'''

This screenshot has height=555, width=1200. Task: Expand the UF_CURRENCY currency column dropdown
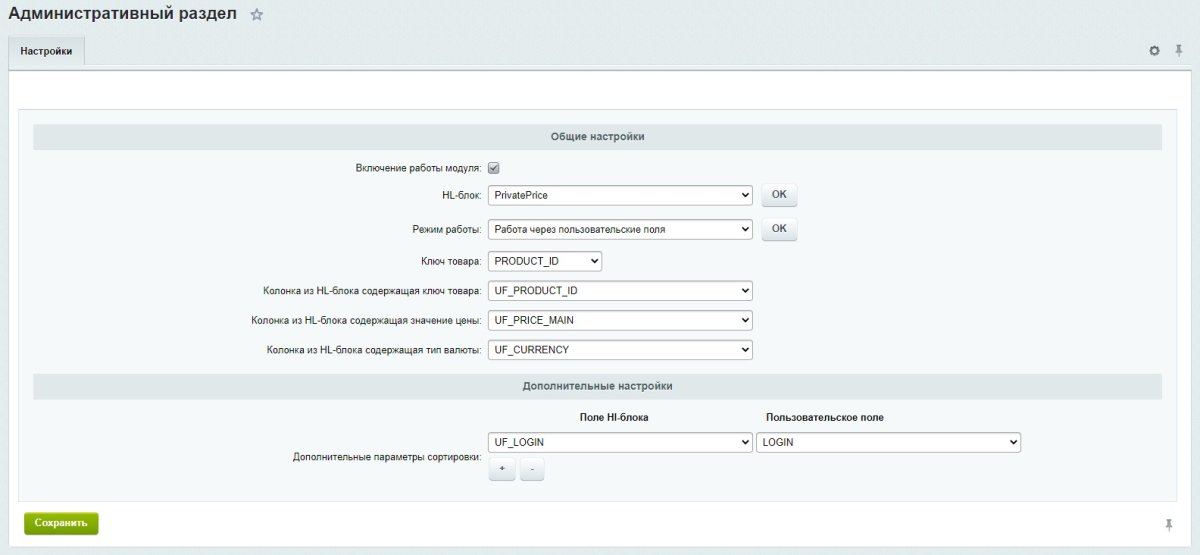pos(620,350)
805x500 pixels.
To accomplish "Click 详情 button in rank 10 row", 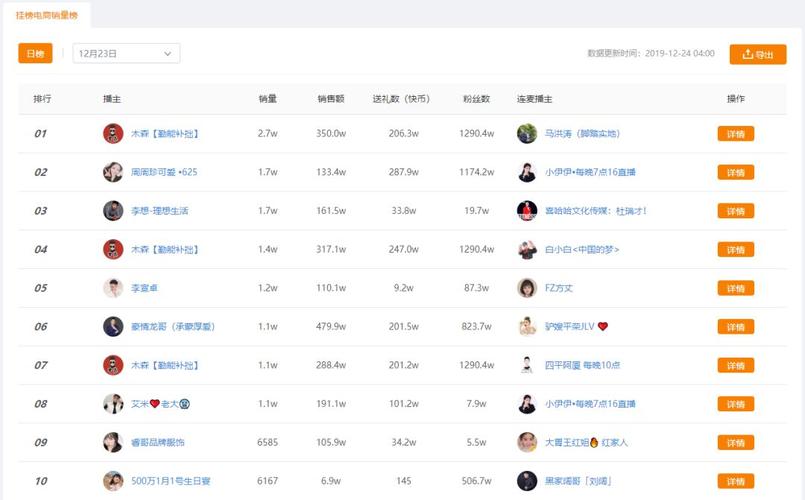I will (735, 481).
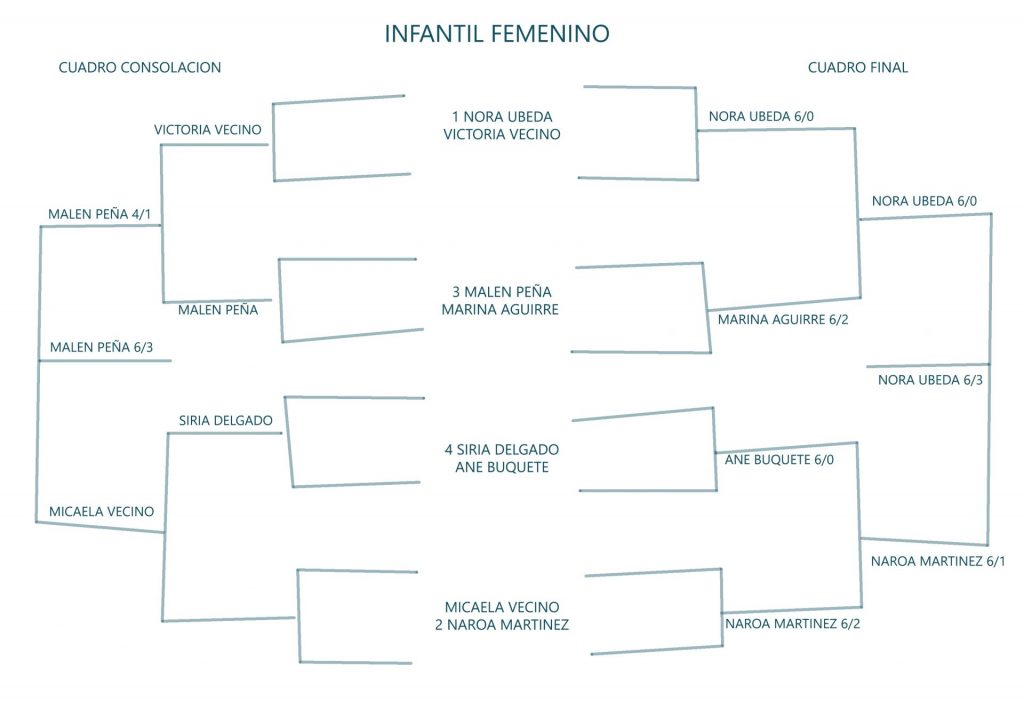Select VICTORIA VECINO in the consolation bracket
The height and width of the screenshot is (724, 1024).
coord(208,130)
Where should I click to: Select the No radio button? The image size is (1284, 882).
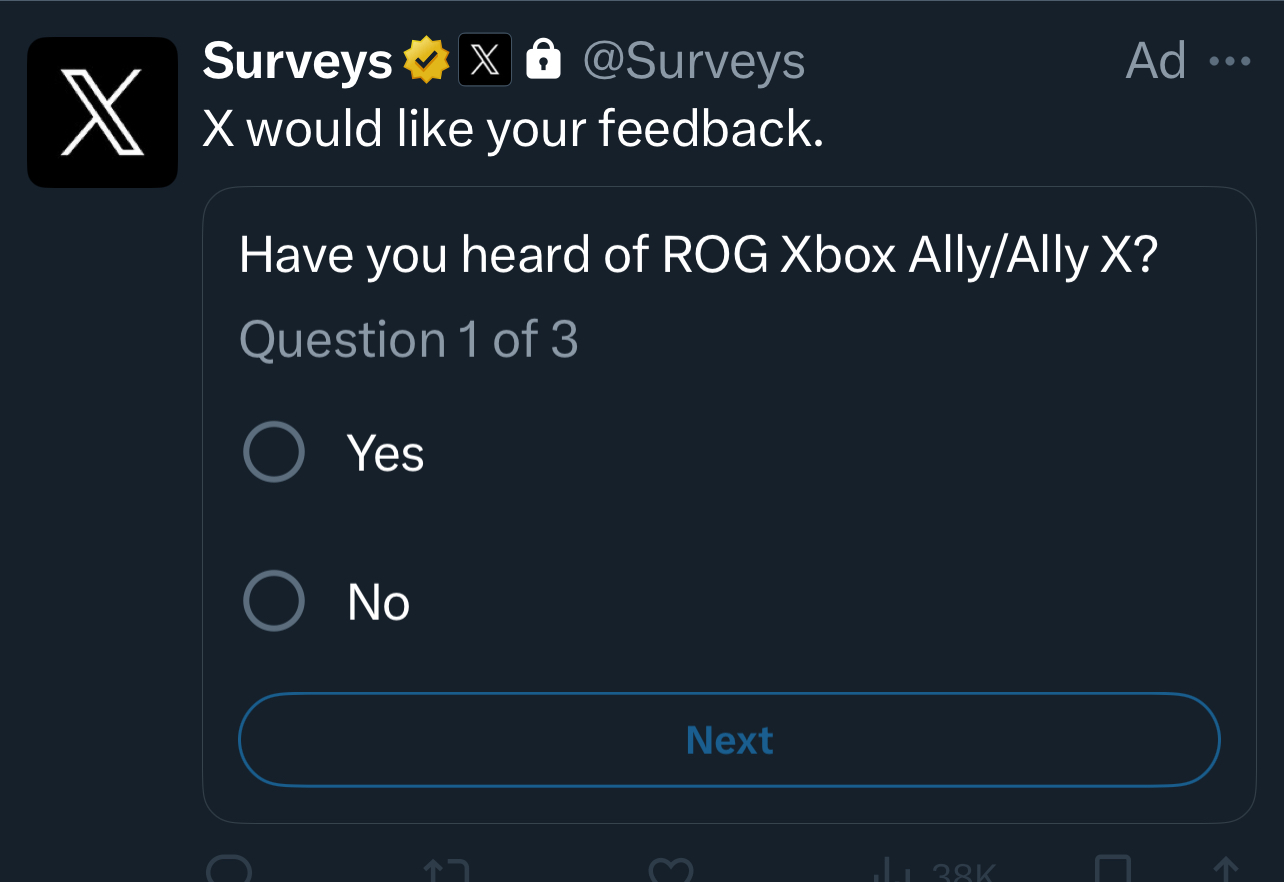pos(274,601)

'''

Write out the lines of the material from the one containing "Where should I" through the last, exactly and only those. Leave every picture out.

- Result below -
Where should I click to: Select the No radio button? The image size is (1284, 882).
pos(274,601)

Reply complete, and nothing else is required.